This article is the bi-annual update of the long term charts of the SET Index, price
earning ratio and price to book value posted on CNX Translation Forum.
Here we go again with our bi-annual update for the long term charts of the Thai stock market.
The
chart below is the SET index between 1975 and July 2012. To my
surprise, the Thai stock market has gone up sharply in the last 6
months, despite the European crisis and the slowdown in China and
globally.
The
PER has gone back up to around 15, mainly due to the stock market
improvement, but also because of lower earnings.
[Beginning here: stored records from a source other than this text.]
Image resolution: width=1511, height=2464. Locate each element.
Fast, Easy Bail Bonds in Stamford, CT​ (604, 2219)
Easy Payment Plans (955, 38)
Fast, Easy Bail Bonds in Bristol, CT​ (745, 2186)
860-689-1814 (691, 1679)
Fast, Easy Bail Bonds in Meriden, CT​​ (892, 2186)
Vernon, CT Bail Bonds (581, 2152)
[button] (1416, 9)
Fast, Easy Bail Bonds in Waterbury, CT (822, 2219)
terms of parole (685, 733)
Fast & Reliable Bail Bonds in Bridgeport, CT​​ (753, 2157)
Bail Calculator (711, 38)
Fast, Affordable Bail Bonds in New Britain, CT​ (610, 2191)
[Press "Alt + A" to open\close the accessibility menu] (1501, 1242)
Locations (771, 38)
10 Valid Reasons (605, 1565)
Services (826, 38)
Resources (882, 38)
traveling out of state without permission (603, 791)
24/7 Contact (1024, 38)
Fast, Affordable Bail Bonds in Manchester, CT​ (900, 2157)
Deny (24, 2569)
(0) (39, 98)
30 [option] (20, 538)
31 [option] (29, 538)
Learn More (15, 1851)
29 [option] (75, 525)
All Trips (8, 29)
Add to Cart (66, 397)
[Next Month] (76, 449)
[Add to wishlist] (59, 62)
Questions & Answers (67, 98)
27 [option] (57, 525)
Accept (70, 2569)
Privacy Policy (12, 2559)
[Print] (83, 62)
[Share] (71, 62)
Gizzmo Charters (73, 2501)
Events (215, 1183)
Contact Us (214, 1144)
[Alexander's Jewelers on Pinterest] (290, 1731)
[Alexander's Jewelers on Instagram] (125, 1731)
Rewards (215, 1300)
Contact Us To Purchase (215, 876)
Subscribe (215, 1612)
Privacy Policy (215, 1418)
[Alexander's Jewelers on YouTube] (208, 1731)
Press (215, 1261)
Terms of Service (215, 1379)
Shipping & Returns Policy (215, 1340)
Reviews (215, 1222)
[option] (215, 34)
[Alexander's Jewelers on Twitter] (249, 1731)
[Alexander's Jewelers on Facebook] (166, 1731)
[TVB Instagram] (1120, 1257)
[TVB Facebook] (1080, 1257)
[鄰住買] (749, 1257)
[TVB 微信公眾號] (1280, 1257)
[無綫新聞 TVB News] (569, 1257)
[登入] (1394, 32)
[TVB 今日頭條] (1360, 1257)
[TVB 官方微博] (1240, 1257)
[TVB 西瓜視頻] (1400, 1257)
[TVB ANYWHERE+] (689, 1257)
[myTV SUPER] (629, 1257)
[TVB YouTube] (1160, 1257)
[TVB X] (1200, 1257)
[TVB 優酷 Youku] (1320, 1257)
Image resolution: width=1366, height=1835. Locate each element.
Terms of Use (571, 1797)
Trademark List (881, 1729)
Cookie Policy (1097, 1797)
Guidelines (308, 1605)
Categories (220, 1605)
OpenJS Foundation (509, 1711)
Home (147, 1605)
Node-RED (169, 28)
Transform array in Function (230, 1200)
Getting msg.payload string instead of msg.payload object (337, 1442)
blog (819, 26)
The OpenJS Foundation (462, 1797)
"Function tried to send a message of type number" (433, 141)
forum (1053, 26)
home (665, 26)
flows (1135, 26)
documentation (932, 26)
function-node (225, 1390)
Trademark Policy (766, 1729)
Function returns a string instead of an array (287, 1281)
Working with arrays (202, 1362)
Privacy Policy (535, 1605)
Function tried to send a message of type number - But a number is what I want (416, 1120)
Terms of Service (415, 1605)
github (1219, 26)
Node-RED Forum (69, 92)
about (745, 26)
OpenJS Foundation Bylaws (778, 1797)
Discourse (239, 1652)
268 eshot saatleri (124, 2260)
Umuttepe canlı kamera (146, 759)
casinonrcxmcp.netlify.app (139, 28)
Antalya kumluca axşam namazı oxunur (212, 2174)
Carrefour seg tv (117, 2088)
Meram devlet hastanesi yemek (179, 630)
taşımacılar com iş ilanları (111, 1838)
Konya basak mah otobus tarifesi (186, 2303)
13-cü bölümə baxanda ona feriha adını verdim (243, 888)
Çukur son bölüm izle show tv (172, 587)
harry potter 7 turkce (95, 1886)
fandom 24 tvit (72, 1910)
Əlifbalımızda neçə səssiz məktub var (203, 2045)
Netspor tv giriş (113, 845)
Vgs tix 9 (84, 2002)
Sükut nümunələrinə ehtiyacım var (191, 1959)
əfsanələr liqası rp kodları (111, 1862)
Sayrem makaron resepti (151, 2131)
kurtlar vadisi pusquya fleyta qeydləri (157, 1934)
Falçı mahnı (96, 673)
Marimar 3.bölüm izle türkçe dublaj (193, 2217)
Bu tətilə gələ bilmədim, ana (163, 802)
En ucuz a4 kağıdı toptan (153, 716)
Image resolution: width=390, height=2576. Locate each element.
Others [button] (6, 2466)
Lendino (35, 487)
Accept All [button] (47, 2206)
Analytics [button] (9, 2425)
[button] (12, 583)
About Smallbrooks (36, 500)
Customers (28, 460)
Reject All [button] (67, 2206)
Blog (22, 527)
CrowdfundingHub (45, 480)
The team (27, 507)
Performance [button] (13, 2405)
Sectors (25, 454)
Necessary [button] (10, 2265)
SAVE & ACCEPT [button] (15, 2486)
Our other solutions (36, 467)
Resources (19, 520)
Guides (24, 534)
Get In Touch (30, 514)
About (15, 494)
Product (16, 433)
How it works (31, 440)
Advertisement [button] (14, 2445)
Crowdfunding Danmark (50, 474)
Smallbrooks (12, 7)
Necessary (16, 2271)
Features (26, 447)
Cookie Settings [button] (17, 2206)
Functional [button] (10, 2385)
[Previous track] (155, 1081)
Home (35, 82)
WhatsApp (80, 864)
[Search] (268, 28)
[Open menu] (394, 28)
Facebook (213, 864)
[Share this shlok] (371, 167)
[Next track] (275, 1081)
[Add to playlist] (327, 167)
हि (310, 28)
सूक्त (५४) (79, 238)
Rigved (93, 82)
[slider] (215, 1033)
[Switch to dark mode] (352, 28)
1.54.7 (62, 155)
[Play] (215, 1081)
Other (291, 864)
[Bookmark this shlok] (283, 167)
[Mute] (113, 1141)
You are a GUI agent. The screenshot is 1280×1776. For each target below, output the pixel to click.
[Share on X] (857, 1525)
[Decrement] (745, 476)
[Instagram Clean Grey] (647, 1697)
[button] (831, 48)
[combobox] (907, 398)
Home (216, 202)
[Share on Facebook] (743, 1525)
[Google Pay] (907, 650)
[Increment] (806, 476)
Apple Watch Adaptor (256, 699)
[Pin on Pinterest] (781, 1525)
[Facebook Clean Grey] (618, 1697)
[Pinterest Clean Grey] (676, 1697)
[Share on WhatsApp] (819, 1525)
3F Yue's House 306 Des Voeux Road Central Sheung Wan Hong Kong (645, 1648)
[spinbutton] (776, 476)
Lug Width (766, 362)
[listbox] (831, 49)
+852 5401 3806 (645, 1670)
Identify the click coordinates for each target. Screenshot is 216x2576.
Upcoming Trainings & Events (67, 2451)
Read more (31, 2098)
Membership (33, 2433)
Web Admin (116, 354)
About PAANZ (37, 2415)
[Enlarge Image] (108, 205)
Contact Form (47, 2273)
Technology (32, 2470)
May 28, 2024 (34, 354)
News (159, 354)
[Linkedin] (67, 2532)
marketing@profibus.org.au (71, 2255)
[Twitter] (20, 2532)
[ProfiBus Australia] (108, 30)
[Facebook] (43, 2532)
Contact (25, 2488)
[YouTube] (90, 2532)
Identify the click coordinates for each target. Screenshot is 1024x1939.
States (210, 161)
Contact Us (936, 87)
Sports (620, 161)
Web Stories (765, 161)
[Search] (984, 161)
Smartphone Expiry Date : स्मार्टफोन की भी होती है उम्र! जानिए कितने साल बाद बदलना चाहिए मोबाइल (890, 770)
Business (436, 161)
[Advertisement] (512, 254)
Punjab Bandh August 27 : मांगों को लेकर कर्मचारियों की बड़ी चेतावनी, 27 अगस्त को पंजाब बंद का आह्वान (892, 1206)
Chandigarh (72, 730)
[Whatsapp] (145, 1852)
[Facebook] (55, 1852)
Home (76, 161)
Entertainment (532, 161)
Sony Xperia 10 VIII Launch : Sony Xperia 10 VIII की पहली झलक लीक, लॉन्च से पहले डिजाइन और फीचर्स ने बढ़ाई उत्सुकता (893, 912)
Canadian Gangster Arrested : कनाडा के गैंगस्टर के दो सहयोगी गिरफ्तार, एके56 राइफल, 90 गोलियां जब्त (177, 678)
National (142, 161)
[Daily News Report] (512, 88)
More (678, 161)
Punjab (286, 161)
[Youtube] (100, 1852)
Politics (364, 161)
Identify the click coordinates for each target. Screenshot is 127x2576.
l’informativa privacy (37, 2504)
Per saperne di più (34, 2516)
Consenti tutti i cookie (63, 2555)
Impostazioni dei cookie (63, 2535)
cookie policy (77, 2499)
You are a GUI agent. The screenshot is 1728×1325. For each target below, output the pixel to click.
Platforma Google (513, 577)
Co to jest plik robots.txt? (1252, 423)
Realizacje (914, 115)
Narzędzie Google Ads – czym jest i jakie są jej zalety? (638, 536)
This metric make me
bearish again, because when the Thai stock market has a PER above 15, it
is usually not a good time to invest.
The
price to book value went up to 2 which does not make Thai stocks really
overvalued, but not cheap either. For reference, in Europe, the P/B
ratio is around 1 now.
To
conclude, I believe the Thai stock market is relatively overvalued both
historically, and compared to other stocks markets around the world.
The dividend yield is now 3.63% which is slightly higher than what you
can get in a fixed deposit (Bangkok Bank now offers up to 3.25 % p.a for
a 36 months fixed deposit). I also believe a recession has already hit
western economies which may worsen later this year or in 2013, and we'll
see a hard-landing in China, both of these events should affect the
Thai stock, and I would not be surprised if we could see a 30%
correction in the Thai stock market within the next 2 years.